One caveat with signed binary numbers is that of *overflow*, where the
answer to an addition or subtraction problem exceeds the magnitude which can be
represented with the alloted number of bits. Remember that the place of the sign
bit is fixed from the beginning of the problem. With the last example problem,
we used five binary bits to represent the magnitude of the number, and the
left-most (sixth) bit as the negative-weight, or sign, bit. With five bits to
represent magnitude, we have a representation range of 2^{5}, or
thirty-two integer steps from 0 to maximum. This means that we can represent a
number as high as +31_{10} (011111_{2}), or as low as
-32_{10} (100000_{2}). If we set up an addition problem with two
binary numbers, the sixth bit used for sign, and the result either exceeds
+31_{10} or is less than -32_{10}, our answer will be incorrect.
Let's try adding 17_{10} and 19_{10} to see how this overflow
condition works for excessive positive numbers:

. 17_{10} = 10001_{2} 19_{10} = 10011_{2}
.
. 1 11 <--- Carry bits
. (Showing sign bits) 010001
. + 010011
. --------
. 100100

The answer (100100_{2}), interpreted with the sixth bit as the
-32_{10} place, is actually equal to -28_{10}, not
+36_{10} as we should get with +17_{10} and +19_{10}
added together! Obviously, this is not correct. What went wrong? The answer lies
in the restrictions of the six-bit number field within which we're working Since
the magnitude of the true and proper sum (36_{10}) exceeds the allowable
limit for our designated bit field, we have an *overflow error*. Simply
put, six places doesn't give enough bits to represent the correct sum, so
whatever figure we obtain using the strategy of discarding the left-most "carry"
bit will be incorrect.

A similar error will occur if we add two negative numbers together to produce
a sum that is too low for our six-bit binary field.

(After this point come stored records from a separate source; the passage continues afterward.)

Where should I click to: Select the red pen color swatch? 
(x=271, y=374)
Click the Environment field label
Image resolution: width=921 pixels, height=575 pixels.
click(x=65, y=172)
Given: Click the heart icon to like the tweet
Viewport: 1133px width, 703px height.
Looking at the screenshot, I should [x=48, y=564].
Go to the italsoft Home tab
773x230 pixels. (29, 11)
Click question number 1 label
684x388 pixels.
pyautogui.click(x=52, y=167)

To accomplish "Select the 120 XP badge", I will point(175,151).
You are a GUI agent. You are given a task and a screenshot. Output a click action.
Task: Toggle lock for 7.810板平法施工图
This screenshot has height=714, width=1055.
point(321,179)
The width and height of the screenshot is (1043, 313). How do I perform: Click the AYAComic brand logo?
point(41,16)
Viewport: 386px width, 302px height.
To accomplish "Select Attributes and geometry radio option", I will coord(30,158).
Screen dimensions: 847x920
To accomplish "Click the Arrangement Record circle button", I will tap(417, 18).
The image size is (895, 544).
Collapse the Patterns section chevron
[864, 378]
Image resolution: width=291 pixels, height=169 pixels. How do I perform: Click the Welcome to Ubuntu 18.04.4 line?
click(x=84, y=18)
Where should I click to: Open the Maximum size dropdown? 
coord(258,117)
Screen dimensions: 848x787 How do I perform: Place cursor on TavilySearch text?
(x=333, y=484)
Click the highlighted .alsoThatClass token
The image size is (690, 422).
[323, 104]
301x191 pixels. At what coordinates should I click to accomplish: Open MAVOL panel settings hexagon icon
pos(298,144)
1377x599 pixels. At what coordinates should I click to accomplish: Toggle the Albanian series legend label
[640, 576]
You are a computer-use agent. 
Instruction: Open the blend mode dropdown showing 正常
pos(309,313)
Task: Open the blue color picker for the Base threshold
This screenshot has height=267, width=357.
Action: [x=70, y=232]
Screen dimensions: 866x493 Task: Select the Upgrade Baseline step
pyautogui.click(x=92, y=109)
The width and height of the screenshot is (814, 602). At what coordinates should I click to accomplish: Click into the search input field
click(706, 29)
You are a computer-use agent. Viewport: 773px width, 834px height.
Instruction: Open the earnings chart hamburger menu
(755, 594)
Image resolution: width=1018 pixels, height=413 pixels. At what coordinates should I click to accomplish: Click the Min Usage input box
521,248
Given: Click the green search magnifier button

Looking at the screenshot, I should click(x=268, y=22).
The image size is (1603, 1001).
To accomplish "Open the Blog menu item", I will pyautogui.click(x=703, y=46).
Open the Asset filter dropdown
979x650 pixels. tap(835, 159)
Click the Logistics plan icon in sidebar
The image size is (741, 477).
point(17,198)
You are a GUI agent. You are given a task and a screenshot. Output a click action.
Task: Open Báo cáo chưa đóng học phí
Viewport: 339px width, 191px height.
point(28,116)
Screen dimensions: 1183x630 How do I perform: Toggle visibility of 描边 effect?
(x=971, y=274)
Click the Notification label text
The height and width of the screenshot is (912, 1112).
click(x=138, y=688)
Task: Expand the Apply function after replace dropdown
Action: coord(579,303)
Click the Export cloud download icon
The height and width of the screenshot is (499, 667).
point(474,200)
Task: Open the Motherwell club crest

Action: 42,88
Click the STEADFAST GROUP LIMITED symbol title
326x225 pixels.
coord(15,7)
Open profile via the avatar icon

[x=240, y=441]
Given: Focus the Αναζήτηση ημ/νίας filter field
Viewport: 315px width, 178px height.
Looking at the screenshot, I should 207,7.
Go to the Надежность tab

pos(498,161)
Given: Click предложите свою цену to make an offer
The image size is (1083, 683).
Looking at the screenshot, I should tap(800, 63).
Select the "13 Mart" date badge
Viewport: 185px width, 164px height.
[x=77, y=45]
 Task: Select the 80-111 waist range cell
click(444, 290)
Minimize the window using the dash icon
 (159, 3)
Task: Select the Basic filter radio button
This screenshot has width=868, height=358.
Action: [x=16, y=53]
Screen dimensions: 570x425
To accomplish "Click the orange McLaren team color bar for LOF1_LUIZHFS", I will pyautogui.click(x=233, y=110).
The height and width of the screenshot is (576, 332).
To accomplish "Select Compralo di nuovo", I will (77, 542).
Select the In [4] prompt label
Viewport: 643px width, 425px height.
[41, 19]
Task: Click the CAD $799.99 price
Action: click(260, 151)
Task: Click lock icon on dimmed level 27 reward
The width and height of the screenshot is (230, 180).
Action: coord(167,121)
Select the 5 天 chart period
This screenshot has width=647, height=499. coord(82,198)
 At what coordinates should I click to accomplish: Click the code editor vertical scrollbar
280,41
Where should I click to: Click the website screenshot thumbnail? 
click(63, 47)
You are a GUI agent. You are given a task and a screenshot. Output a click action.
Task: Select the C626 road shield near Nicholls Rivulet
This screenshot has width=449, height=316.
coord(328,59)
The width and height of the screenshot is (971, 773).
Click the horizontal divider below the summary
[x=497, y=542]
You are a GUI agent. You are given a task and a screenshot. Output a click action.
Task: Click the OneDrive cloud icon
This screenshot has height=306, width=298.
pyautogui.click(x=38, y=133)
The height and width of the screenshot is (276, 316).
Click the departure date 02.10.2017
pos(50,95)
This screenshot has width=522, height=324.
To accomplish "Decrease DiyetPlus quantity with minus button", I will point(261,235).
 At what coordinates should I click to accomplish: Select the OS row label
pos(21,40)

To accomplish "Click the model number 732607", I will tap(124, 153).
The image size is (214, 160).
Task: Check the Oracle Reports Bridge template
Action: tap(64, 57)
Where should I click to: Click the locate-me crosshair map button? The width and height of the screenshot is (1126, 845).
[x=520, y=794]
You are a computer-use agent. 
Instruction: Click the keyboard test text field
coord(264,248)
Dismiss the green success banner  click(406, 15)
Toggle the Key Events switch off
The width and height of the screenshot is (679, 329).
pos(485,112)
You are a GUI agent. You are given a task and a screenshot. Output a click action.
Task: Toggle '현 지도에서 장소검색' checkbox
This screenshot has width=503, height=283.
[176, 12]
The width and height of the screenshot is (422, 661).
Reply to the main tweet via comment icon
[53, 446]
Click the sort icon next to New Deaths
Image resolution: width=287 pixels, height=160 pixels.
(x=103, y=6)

Let's try adding
-17_{10} and -19_{10} together to see how this works (or doesn't
work, as the case may be!):

. -17_{10} = 101111_{2} -19_{10} = 101101_{2}
.
. 1 1111 <--- Carry bits
. (Showing sign bits) 101111
. + 101101
. --------
. 1011100
. |
. Discard extra bit
.
FINAL ANSWER: 011100_{2} = +28_{10}

The (incorrect) answer is a *positive* twenty-eight. The fact that the
real sum of negative seventeen and negative nineteen was too low to be properly
represented with a five bit magnitude field and a sixth sign bit is the root
cause of this difficulty.

Let's try these two problems again, except this time using the seventh bit
for a sign bit, and allowing the use of 6 bits for representing the magnitude:

. 17_{10} + 19_{10} (-17_{10}) + (-19_{10})
.
. 1 11 11 1111
. 0010001 1101111
. + 0010011 + 1101101
. --------- ---------
. 0100100_{2} 11011100_{2}
. |
. Discard extra bit
.
. ANSWERS: 0100100_{2} = +36_{10}
. 1011100_{2} = -36_{10}

By using bit fields sufficiently large to handle the magnitude of the sums,
we arrive at the correct answers.

In these sample problems we've been able to detect overflow errors by
performing the addition problems in decimal form and comparing the results with
the binary answers. For example, when adding +17_{10} and
+19_{10} together, we knew that the answer was *supposed* to be
+36_{10}, so when the binary sum checked out to be -28_{10}, we
knew that something had to be wrong. Although this is a valid way of detecting
overflow, it is not very efficient. After all, the whole idea of complementation
is to be able to reliably add binary numbers together and not have to
double-check the result by adding the same numbers together in decimal form!
This is especially true for the purpose of building electronic circuits to add
binary quantities together: the circuit has to be able to check itself for
overflow without the supervision of a human being who already knows what the
correct answer is.

What we need is a simple error-detection method that doesn't require any
additional arithmetic. Perhaps the most elegant solution is to check for the
*sign* of the sum and compare it against the signs of the numbers added.
Obviously, two positive numbers added together should give a positive result,
and two negative numbers added together should give a negative result. Notice
that whenever we had a condition of overflow in the example problems, the sign
of the sum was always *opposite* of the two added numbers: +17_{10}
plus +19_{10} giving -28_{10}, or -17_{10} plus
-19_{10} giving +28_{10}. By checking the signs alone we are
able to tell that something is wrong.

But what about cases where a positive number is added to a negative number?
What sign should the sum be in order to be correct. Or, more precisely, what
sign of sum would necessarily indicate an overflow error? The answer to this is
equally elegant: there will *never* be an overflow error when two numbers
of opposite signs are added together! The reason for this is apparent when the
nature of overflow is considered. Overflow occurs when the magnitude of a number
exceeds the range allowed by the size of the bit field. The sum of two
identically-signed numbers may very well exceed the range of the bit field of
those two numbers, and so in this case overflow is a possibility. However, if a
positive number is added to a negative number, the sum will always be closer to
zero than either of the two added numbers: its magnitude *must* be less
than the magnitude of either original number, and so overflow is impossible.

Fortunately, this technique of overflow detection is easily implemented in
electronic circuitry, and it is a standard feature in digital adder circuits: a
subject for a later chapter.